My yogis, my family and my tribe showered me with kindness, compassion and a love as I have never experienced before. But that last sentence is not completely true. The love that I received was always there… I simply failed to see it. But I see it now and I will never take a smile or a warm hug or a kiss for granted again.
Laughing Out Loud
During treatment I stopped watching or reading anything that was sad. I was sad enough and I didn’t need to add to it. So every single time when I took to the “cancer couch,” I binge-watched The Big Bang Theory or Friends or Seinfeld or Ted Lasso… Anything that offered me the opportunity to Laugh Out Loud. Laughter heals or, at the very least, it distracts.
“We can either change the complexities of life – an unlikely event, for they are likely to increase – or develop ways that enable us to cope more effectively.” – Dr. Herbert Benson.
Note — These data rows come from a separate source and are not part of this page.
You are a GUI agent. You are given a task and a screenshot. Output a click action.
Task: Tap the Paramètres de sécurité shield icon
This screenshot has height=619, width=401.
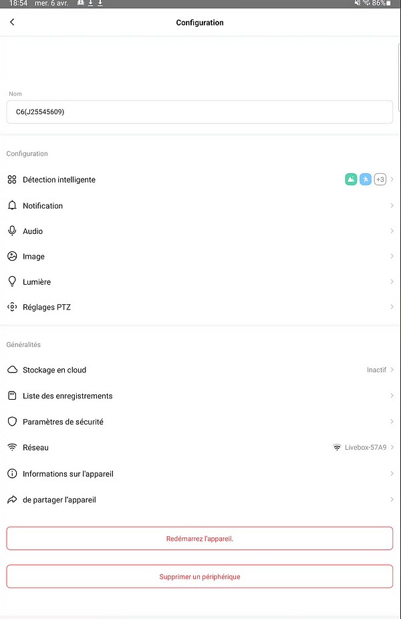(x=12, y=422)
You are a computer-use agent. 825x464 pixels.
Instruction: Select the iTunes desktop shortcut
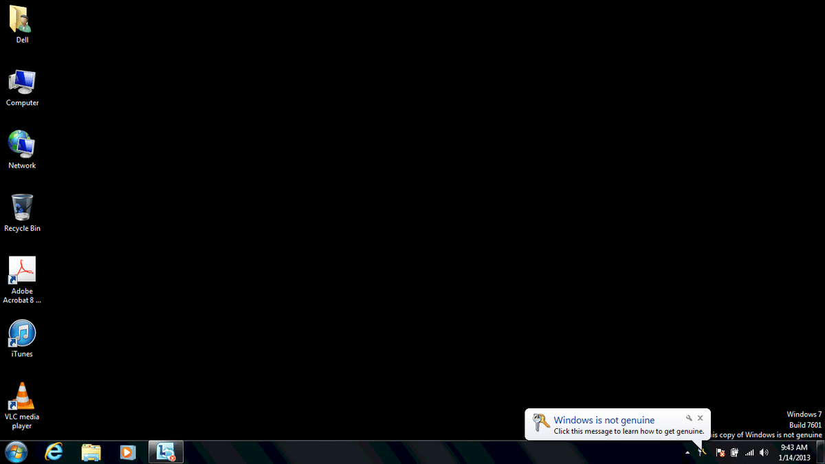tap(22, 338)
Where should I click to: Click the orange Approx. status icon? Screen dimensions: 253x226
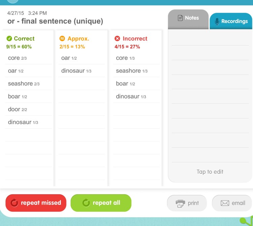point(62,38)
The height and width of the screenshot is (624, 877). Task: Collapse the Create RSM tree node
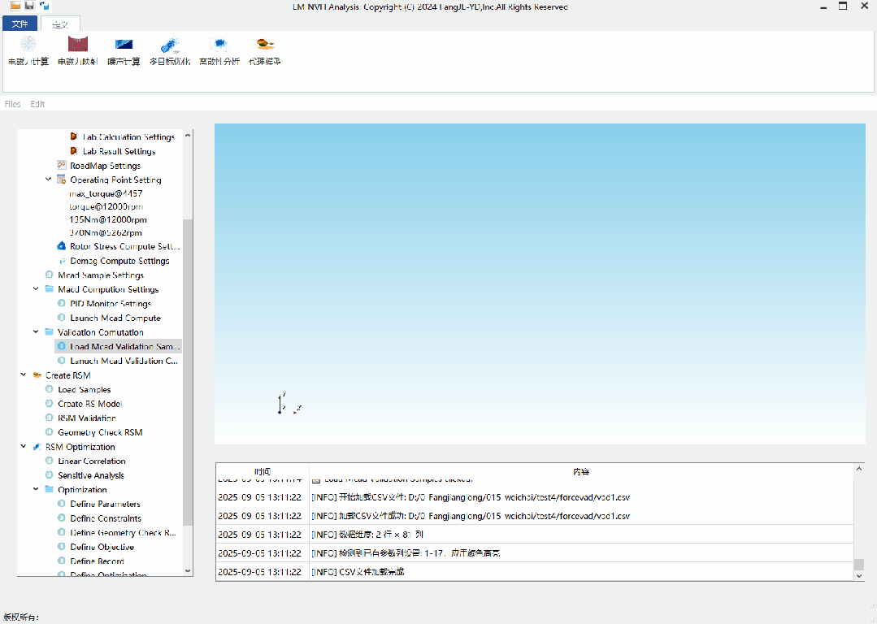tap(24, 375)
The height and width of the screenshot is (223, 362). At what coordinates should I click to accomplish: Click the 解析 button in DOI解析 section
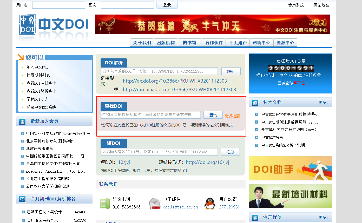231,71
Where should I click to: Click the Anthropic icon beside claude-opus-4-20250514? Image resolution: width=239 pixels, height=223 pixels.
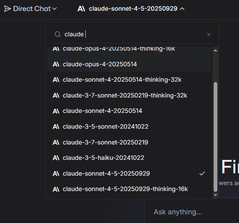[56, 64]
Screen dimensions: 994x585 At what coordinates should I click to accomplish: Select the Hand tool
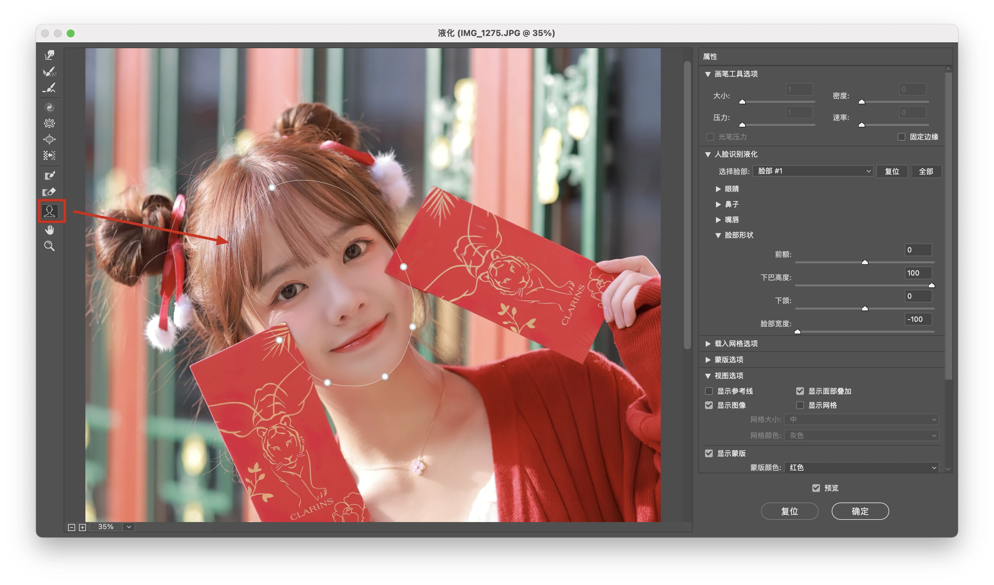pyautogui.click(x=49, y=230)
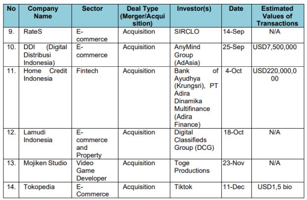Screen dimensions: 307x200
Task: Click the 'Home Credit Indonesia' cell
Action: pyautogui.click(x=45, y=75)
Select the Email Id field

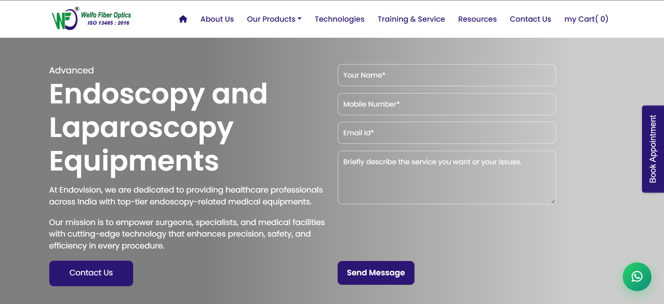446,133
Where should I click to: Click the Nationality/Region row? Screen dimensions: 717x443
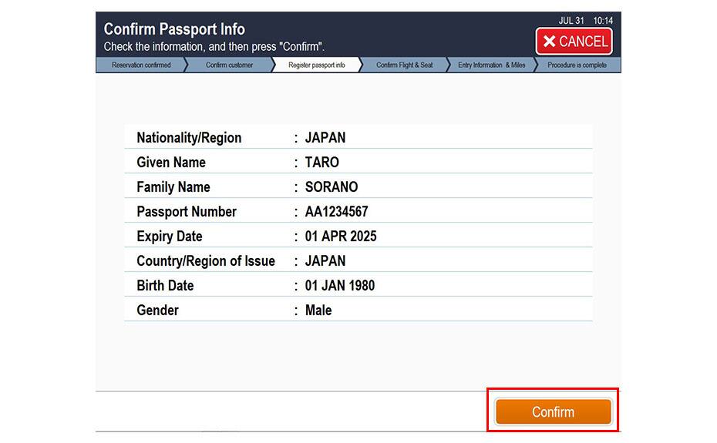(358, 138)
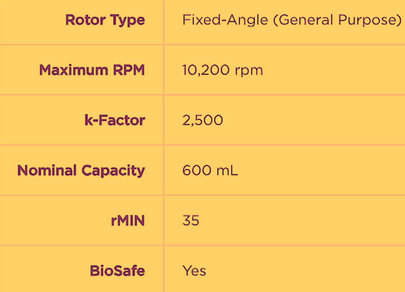405x292 pixels.
Task: Click the "rpm" unit text
Action: (249, 71)
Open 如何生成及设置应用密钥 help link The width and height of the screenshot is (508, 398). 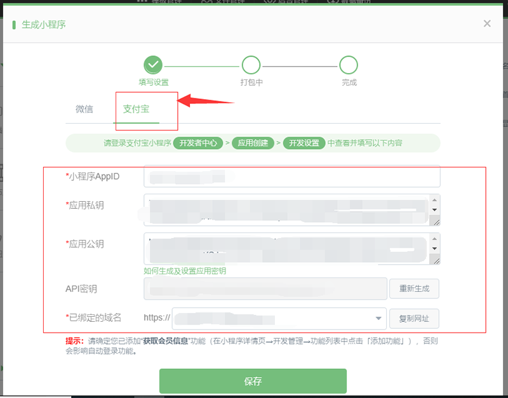[185, 271]
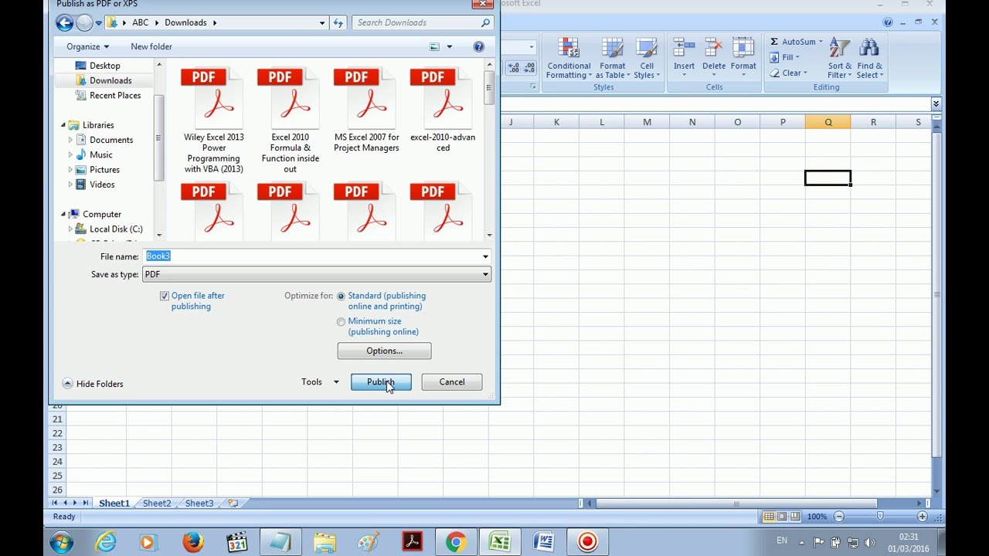Select Standard optimization radio button
The image size is (989, 556).
point(341,296)
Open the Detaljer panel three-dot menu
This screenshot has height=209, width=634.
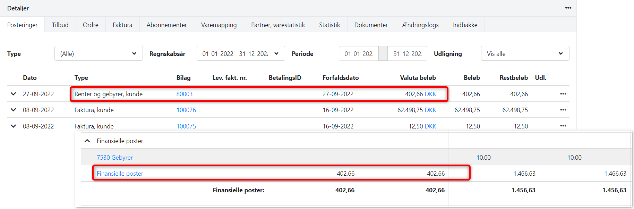tap(568, 8)
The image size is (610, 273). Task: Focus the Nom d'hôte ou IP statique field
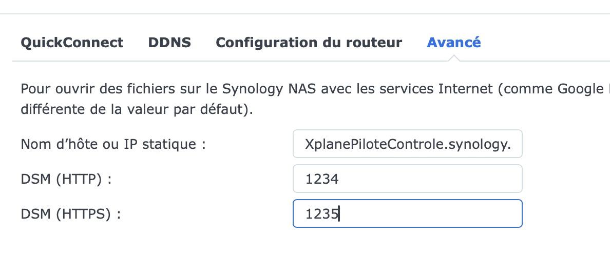click(407, 144)
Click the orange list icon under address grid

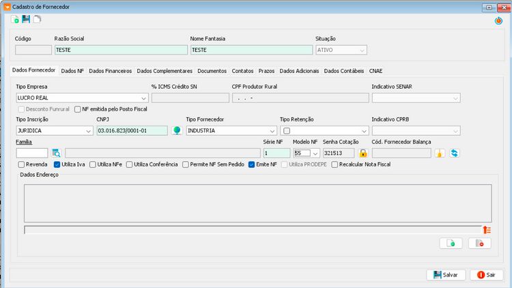(x=487, y=230)
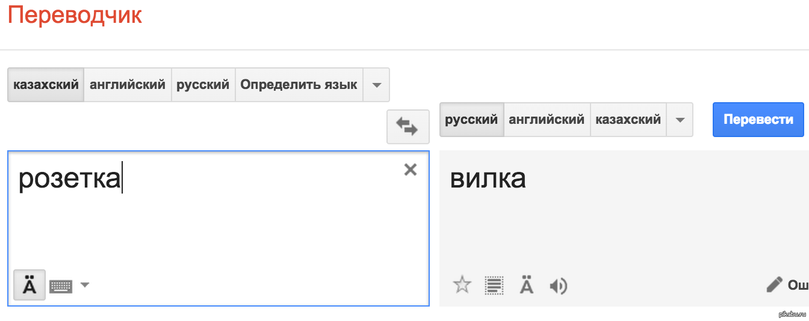Image resolution: width=809 pixels, height=321 pixels.
Task: Open the virtual keyboard icon
Action: [61, 286]
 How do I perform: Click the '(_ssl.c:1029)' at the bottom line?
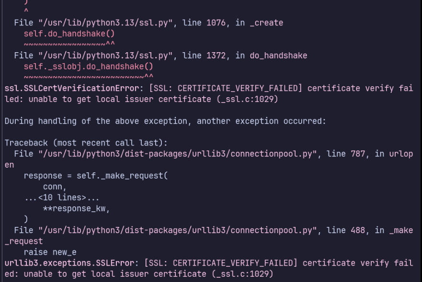[242, 274]
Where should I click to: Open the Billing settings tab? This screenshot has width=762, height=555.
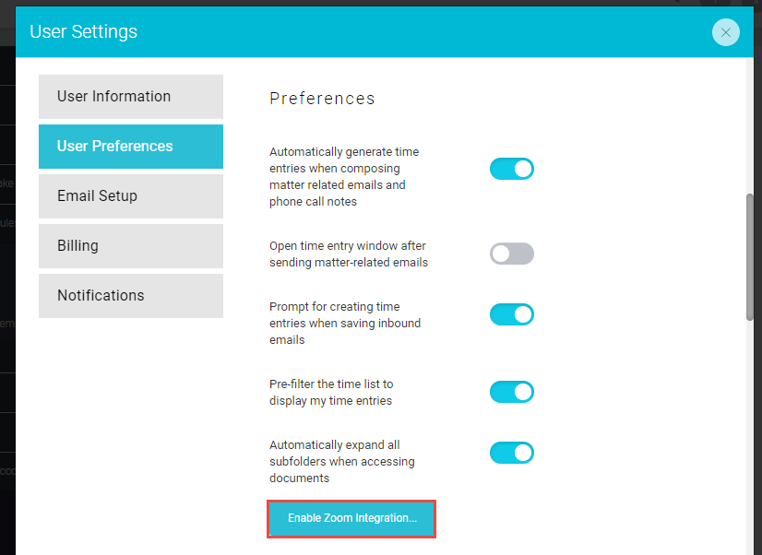131,246
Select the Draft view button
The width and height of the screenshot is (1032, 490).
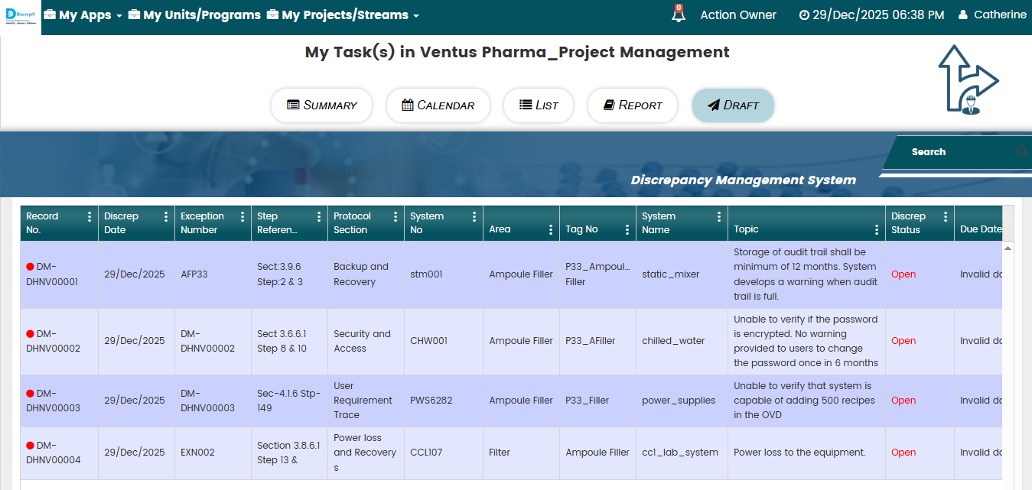click(732, 105)
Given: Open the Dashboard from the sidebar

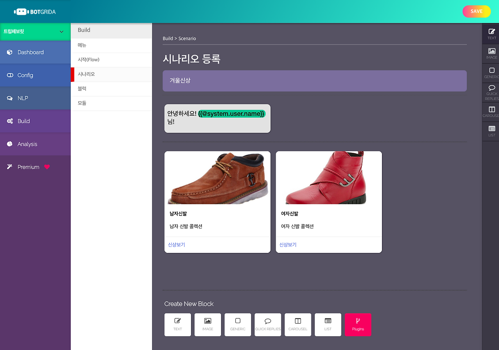Looking at the screenshot, I should tap(35, 52).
The Slow Process of Recovery
I will never be fully cured of cancer, and I am in no way fully healed, but I have started the slow process of recovery. I am far from being the person I was pre-cancer and I am not sure I will ever be her again. My heart is broken. The conventional treatment may be in the rear view mirror, but learning to live with cancer creates new challenges.
The Struggle of Surviving
One final thought I’d like to share is that cancer is hard on the body, but even harder on the mind. For me, recovering physically has not been nearly as hard as recovering mentally. Yes, I am currently surviving cancer, but some days surviving is not merely enough. Every day I have to convince myself to keep going and keep moving forward. Here is where Friedrich Nietzsche’s eloquent words guide me, “He who has a WHY to live for can bear almost any HOW.” I have many WHYs to live for, but I am struggling to navigate the HOWs.
My Daily Affirmation
I cannot recall exactly where I read this next line, but it has become my daily affirmation:
I have decided to stop trying to Save My Life and instead Start Living It.
I know that I am not alone in this experience.
One thing I have come to fully appreciate is that Pain is Pain; Sadness is Sadness; Loss is Loss; Disappointment is Disappointment.
It all feels the same way on the inside.
Sending you health, awareness and light for a renewed spirit,
P.S. Finding Answers in Books
There were several books I read during my cancer treatment to help me find answers and peace. Some of these books were extremely hard for me to read like Chris Wark’s: Chris Beat Cancer. Chris chose to bypass conventional cancer treatment and take the “natural” path, yet within this book I found pivotal information that helped me recognize that some of the side effects I was experiencing from chemo were toxic. This knowledge which I shared with my oncologist resulted in a down-dosing of my chemo regimen. Sadly, my oncologist admitted to me that I was probably “overdosed on chemo”.
I found comfort in Kate Bowler’s books, Everything Happens for a Reason: And Other Lies I Loved and No Cure for Being Human. I recently tore through Jeffrey Rediger’s book Cured and I took copious notes. That book led me to the one I am currently reading, A Year to Live by Stephen Levine. This last book may sound bleak, but it is turning out to be one of the most important books for my mental health. And, if you believe that we have the power within us to heal, then Jose Silva’s book, You the Healer, just might be something you’ll want to pick up when your mind is open and your spirit is ready to receive.
Thank you for sharing your story, Kim. SBC loves you!